Город притих в вязких прозрачных сумерках, набираясь решимости перед прыжком из вечера в ночь. Лишь мои шаги то отскакивали эхом от стен, то барахтались в чахлых захарканных палисадничках; да нечастые распахнутые окна оплескивали меня дикторским бормотанием, смехом, перебранками, музыкой.

А потом из-за очередного излома этой словно бы артритом скрюченной улочки вызмеилась она. Вкрадчивая, сперва почти неприметная мелодия по-подлому ввинтилась, всосалась в мозг, вытеснила оттуда все… кроме памяти.

Что-то такое же монотонное, плаксиво-навязчивое высвистывали метелки гаоляна под злыми ветреными порывами, и, казалось бы, еле слышный их посвист сочился даже сквозь грохот разрывов.

Зачем я напросился в то дело? Что вообще погнало меня из университетского благополучия в пропахшую кровью Маньчжурию? Надежда на случай поломать проклятие? Что ж, очередной случай действительно выпал.

В самое-самое небо _3.jpg

Разрывы шматовали двухметровые метельчатые стебли, густо пятная гаоляновое поле дымящимися проплешинами. Поручик приказал изобразить атаку на всхолмье, с вершины которого уже сыпалась к нам вражеская пехота. Он так и сказал: «изобразить». Потом назвал троих счастливцев, которым предстояло доставить по назначению пленного.

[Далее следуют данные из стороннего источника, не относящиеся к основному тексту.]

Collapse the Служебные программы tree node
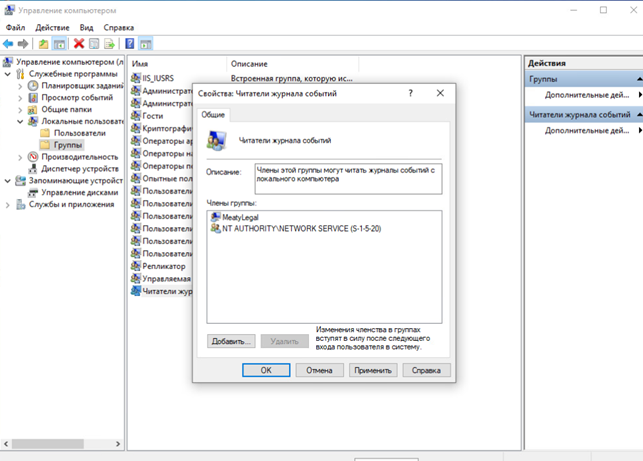(9, 73)
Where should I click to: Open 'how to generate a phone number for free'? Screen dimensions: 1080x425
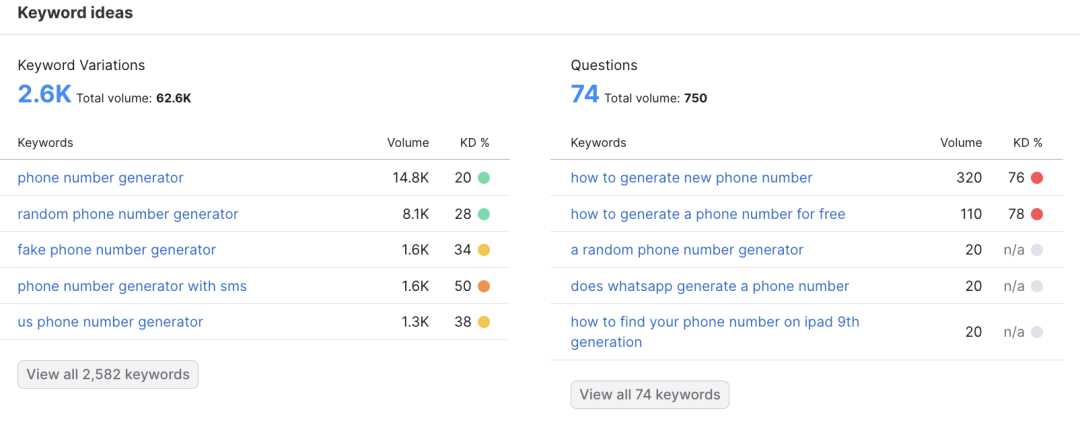707,214
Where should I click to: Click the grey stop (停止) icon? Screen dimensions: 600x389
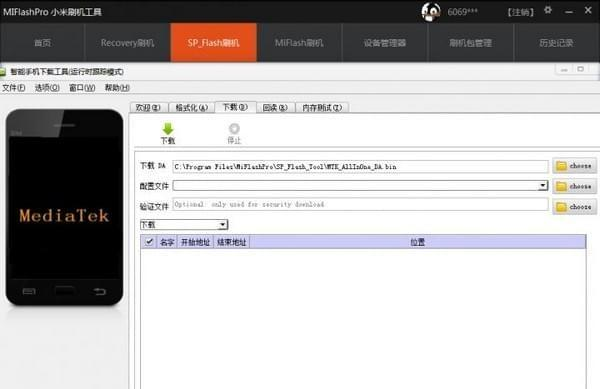234,129
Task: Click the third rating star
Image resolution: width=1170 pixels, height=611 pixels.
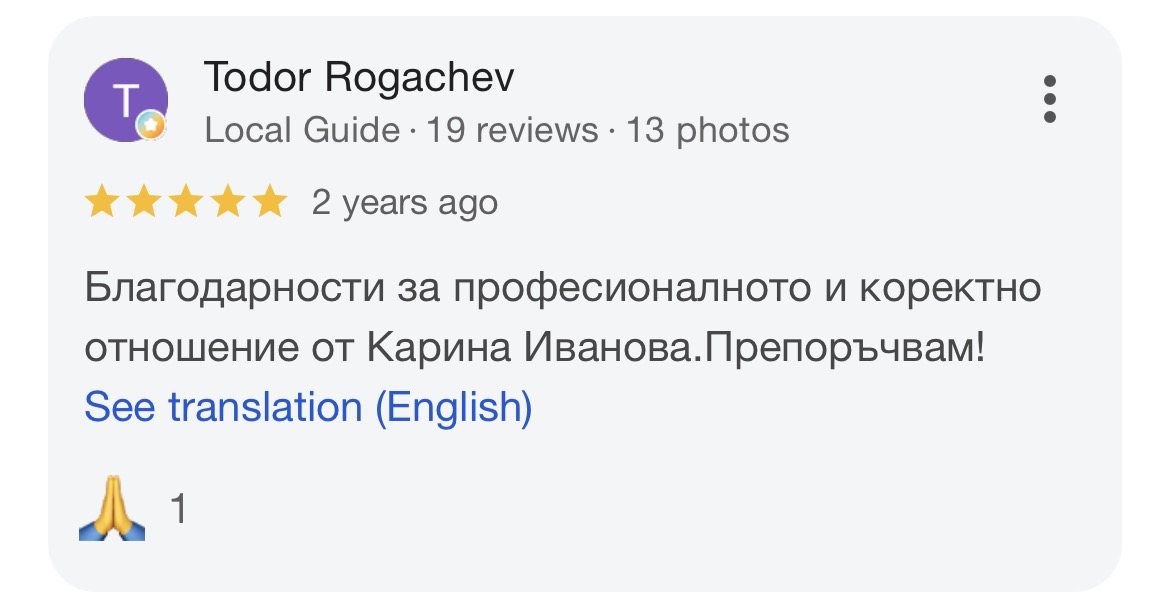Action: (186, 202)
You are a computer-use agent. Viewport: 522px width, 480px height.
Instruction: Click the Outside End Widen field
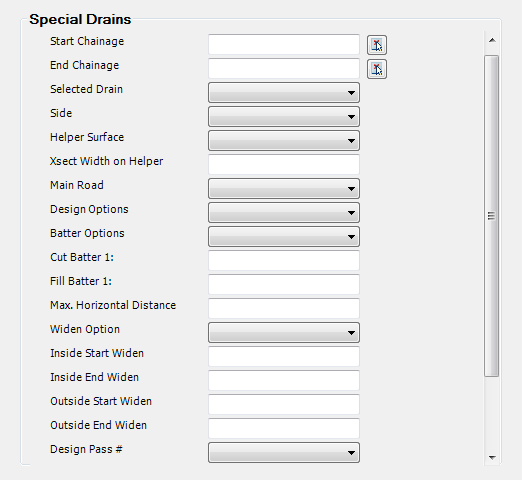point(284,428)
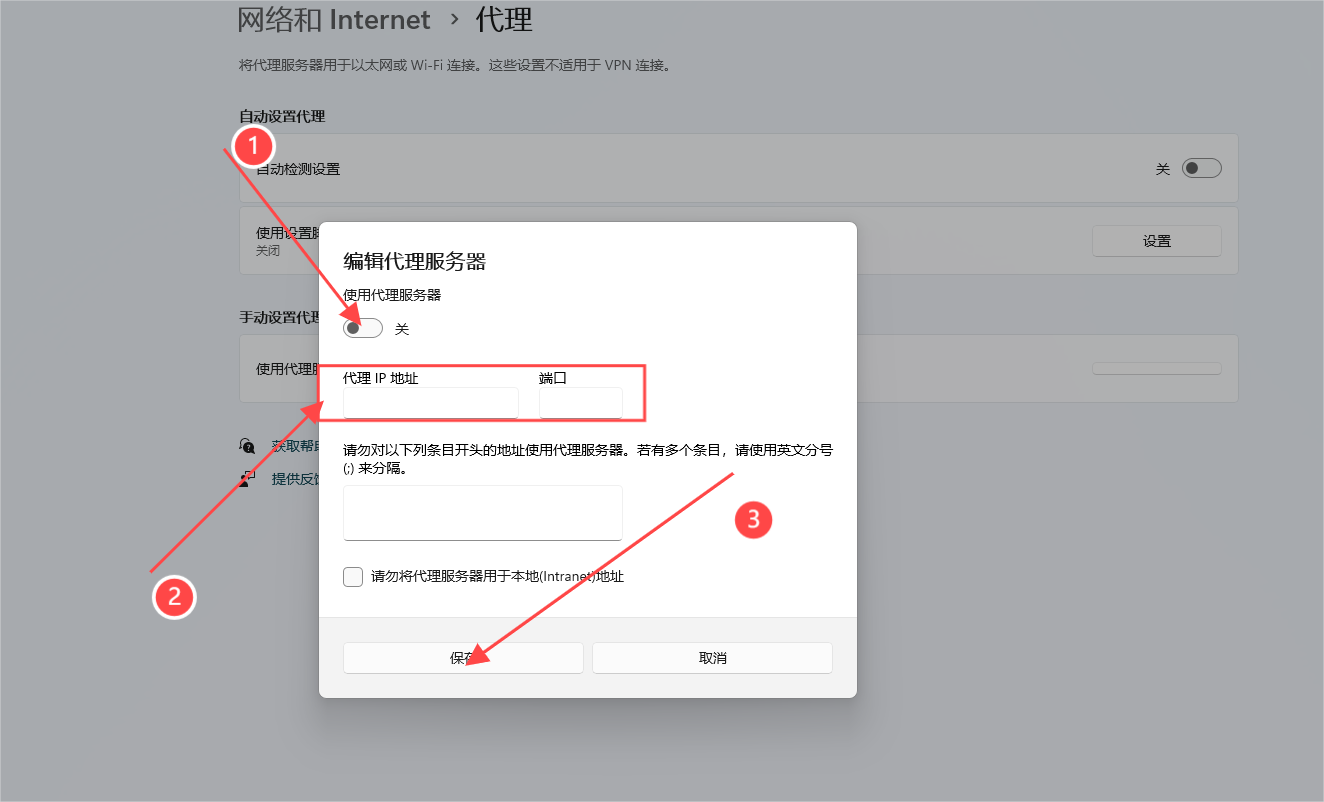Click the red circle marker labeled 3
The height and width of the screenshot is (802, 1324).
click(x=753, y=520)
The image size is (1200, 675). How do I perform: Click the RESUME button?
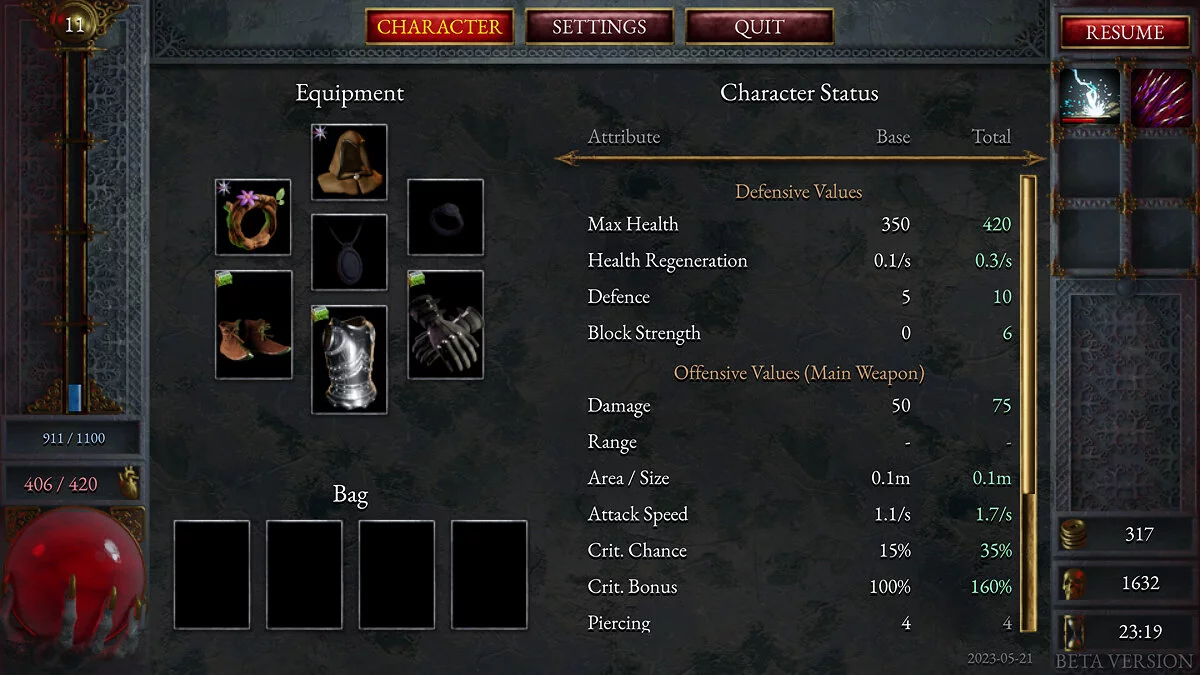1125,32
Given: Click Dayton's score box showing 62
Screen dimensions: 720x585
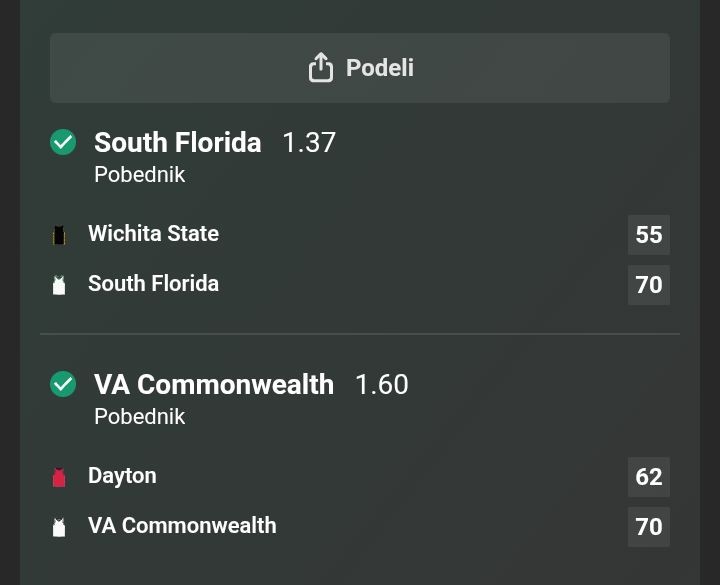Looking at the screenshot, I should click(x=648, y=477).
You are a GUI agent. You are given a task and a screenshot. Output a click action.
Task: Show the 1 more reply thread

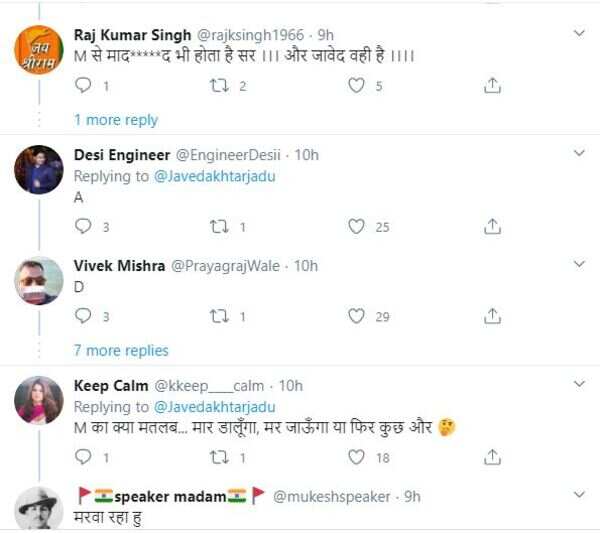tap(116, 120)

— А нам, прочим-то, чё — дохнуть для отвлеченья японецкого вниманья? — процедил кто-то из нижних чинов.

— А ты чего ждал?! Или тебя штыком в задницу пырнули, когда батальонный выкликал охотников?! — зло осведомился поручик. — Ну, что сгрудились? Хотите, чтоб одной шимозой всех разом накрыло?! Рассыпаться! В цепь! И — вперед… то есть назад — марш! Бегом!

«Бегом». Через плотную заросль, держа винтовку горизонтально перед собой, — тут и шагом-то труд почти сверхпредельный. Зато по гаоляну двинулась такая волна, будто не жалкий загнанный полувзвод из последних сил, а больше роты поднялось в атаку — неторопливую, расчетливую.

На ходу я очень старался думать о японце: хоть бы удалось «счастливчикам» довести его целым и хоть бы он впрямь оказался тем самым штабным многознайкой, за которым нас отряжали. Нужно, обязательно нужно было чем-то таким забить себе голову — чтобы не выть взахлеб: помилуй, Господи, пронеси!

Говорят, будто снаряд, который в тебя, не слышен. Мало ли чего говорят! Одно дело — слушать профессорские рассуждения о скорости колебаний воздуха, и совсем другое — визг этого самого воздуха, прошибаемого летучей гибелью.